When their child was born in 2011, Suzan stayed home to take care of him, while Kimberly went back to work.
But the relationship went sour and shortly before the child’s second birthday, Kimberly took the child and moved out of the family home, cutting off all contact between him and Suzan while simultaneously petitioning for a divorce.
Under Arizona law, a man is presumed to be the father of a child if he and the mother “were married at any time in the ten months immediately preceding the birth.” But the law had never been applied to two women in the same situation.
The Arizona Supreme Court ruled last fall that the state’s method for determining paternity should apply to women who have children in same-sex marriages just as it does to a opposite-sex couple. It pointed to the U.S. Supreme Court’s 2015 ruling in Obergefell v.

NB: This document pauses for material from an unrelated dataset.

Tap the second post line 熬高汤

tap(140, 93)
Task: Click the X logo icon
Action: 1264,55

Hodges that legalized same-sex marriage nationwide and gave same-sex couples the same rights and responsibilities as traditional marriages.

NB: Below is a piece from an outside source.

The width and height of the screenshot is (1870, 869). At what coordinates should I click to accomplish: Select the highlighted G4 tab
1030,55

Kimberly appealed, but the high court’s decision Monday to let the Arizona Supreme Court ruling stand “simply reaffirms what the court has already made clear,” said Douglas Hallward-Driemeier, one of Suzan’s attorneys.
“These rights have to be equal whether that’s same-sex or opposite-sex couples,” he said.
Legal advocates for LGBT rights agreed that the court’s ruling in Obergefell was clear on the rights it gave same-sex couples.
“It is another reaffirmation that the Supreme Court understands that marriage equality means marriage equality,” said Catheryn Oakley, senior state legislative director and legal counsel for the Human Rights Campaign.
Nancy Marcus, law and senior policy attorney for Lambda Legal said, courts “have been very clear … it’s not just the marriage itself but the rights in marriage that same-sex couples are entitled to.”
The McLaughlins’ case will now be sent to the Arizona family courts to make custody arguments.
“Family law is not pretty,” said Marcus. But she said that along with the right to marriage comes the right to divorce, because when a marriage falls apart, “that is when you need those protections the most.”